The Profalcipain-2 Model Suggests that the Conserved Residues Provide Stability to the Overall Fold
We examined the homology model for possible interactions involving residues in the conserved motifs. Several of these residues are highlighted in Fig. 5b. (i) The charged pair Arg185 and Glu221 appears to form a salt bridge. (ii) Glu210 from the GNFD motif may form a separate salt bridge with Lys403 in the mature domain. (iii) Phe214 may participate in non-polar interactions, and possibly π-bond stacking, with two tryptophan residues on the mature domain, Trp449 and Trp453. All of these interactions are also present in at least one of the templates used to build the model, although none of them is conserved across all templates.
The Falcipain-2 Prodomain Appears to Block Substrates from Entering the Cathepsin B Active Site
A separate homology model was constructed in which the falcipain-2 prodomain and cathepsin-B mature domain were modeled as a complex (Fig. 6a). The model was built based on an alignment of profalcipain-2 at 31.2% sequence identity with the crystallographic structure of procathepsin B (25, 26). The model received a DOPE Z score of −0.87, and a TSVMod native overlap prediction of 0.82. These scores indicate that the overall fold is correct; poor scores would have suggested that there were significant errors in the modeled structure of the prodomain, and in that case the model would not have resembled the structures of the templates on which it was based. The model suggests that the prodomain of falcipain-2 binds mature cathepsin B in a manner similar to that observed in papain family zymogens, inhibiting catalytic activity by blocking substrate access to the active site. (Fig. 6b ). While no structure has been solved for a propeptide in complex with an inhibited mature enzyme, it is likely that these propeptides bind to the enzymes in a conformation resembling the zymogen form (14, 25–27). This hypothesis is reflected in the model, which by construction is similar to its templates, and displays favorable stereochemistry and non-bonded atom distances as evaluated by MODELLER and DOPE.

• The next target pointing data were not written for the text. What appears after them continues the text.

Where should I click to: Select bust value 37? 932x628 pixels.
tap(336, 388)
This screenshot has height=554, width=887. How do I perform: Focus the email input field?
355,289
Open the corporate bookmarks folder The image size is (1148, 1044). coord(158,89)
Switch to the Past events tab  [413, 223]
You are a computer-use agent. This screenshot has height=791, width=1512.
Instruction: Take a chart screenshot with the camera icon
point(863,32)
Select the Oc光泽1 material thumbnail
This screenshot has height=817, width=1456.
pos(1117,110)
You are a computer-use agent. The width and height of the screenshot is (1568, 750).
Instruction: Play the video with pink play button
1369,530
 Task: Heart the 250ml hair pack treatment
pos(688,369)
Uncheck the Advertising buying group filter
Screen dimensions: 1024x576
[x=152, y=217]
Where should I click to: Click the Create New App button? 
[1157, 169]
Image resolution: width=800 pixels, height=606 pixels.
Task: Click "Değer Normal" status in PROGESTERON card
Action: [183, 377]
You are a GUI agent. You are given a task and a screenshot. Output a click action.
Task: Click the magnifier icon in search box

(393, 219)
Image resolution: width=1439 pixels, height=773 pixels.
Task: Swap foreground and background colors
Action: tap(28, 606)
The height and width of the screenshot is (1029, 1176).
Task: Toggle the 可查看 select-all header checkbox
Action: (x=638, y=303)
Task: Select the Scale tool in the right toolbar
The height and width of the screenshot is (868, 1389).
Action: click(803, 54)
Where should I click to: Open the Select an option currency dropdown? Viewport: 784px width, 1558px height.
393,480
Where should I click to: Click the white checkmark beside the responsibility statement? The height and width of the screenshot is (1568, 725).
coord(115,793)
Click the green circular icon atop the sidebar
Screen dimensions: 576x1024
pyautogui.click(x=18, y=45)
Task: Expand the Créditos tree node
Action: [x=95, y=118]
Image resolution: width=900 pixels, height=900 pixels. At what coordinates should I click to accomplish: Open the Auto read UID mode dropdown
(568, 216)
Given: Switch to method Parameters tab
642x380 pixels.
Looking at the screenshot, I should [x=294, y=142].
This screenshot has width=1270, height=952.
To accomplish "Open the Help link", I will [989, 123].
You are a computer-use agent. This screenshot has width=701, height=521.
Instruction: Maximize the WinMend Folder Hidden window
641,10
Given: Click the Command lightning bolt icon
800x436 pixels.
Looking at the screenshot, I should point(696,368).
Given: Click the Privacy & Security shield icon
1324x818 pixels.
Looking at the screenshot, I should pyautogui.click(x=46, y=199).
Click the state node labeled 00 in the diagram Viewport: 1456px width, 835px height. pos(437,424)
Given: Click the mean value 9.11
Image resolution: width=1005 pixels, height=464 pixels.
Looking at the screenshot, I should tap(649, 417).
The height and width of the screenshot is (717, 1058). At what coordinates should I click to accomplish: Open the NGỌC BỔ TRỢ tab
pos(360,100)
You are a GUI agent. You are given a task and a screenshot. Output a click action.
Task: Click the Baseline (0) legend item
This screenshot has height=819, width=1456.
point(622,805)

Differences Between the Prodomains of Falcipain-2 and Cathepsin L
Cathepsin B activity is inhibited by the prodomain of falcipain-2 (Fig. 3) but not cathepsin L (10). To examine the structural basis of this selectivity, we compared the sequences and structures of these two proteins. Several differences were of note (Fig. 7). First, while the procathepsin L α1 helix clashes with the occluding loop region of mature cathepsin B, thus preventing binding, the equivalent helix in falcipain-2 does not. Second, Phe186 in profalcipain-2 participates in polar interactions with Phe165 and Phe168; in procathepsin K and procathepsin L, Phe186 is replaced by Arg. Third, a multiple sequence alignment reveals a conserved motif (LMNNAEHIN in falcipain-2) in the plasmodial proteases falcipain-2, falcipain-3, and berghepain-2 that represents an insertion relative to the sequences of procathepsin K and procathepsin L (Fig. 1). Finally, an apparent salt bridge (interaction not shown) is formed between Glu210 in the falcipain-2 prodomain and Lys184 in mature cathepsin B; Glu210 of falcipain-2 (which has replaced Gly in the GNFD motif) is replaced by Ala in cathepsin L and cathepsin K. Taken together, differences between modeled interactions for the cathepsin B mature domain with procathepsin L or profalcipain-2 appear to describe the structural basis for the observed selective inhibition of cathepsin B activity by profalcipain-2.
Discussion
We evaluated features of the falcipain-2 prodomain that mediate enzyme inhibition. Our data show that only an ∼11 kDa C-terminal region of the prodomain is required for potent inhibition of the protease. The region includes two hydrophobic residues (both Phe in falcipain-2) and the ERFNIN and GNFD motifs, all of which are conserved among cathepsin L-like papain family proteases. The falcipain-2 prodomain also inhibited other papain family cysteine proteases, including similar cathepsin L sub-family proteases and the more distantly related cathepsin B. We explored the relevance of conserved falcipain-2 motifs by circular dichroism; the conserved residues were required to maintain the secondary structure of the prodomain. Thus, the first prerequisite for inhibitory activity was appropriate secondary structure. We also constructed a homology model of profalcipain-2 to help explain the observed experimental results. The model identified potential interactions between the inhibitory portion of the prodomain and mature falcipain-2 that appear to explain the inhibitory activity, and also the ability of the prodomain of falcipain-2, but not that of the related protease cathepsin L, to inhibit cathepsin B. Taken together, our results identify and structurally characterize a minimum inhibitory domain of the falcipain-2 prodomain, offering a starting point for new considerations for the inhibition of key proteases of malaria parasites. Indeed, small molecules that inhibit falicipains via interactions independent of the active site might offer highly specific antimalarials without detrimental effects due to inhibition of host cysteine proteases.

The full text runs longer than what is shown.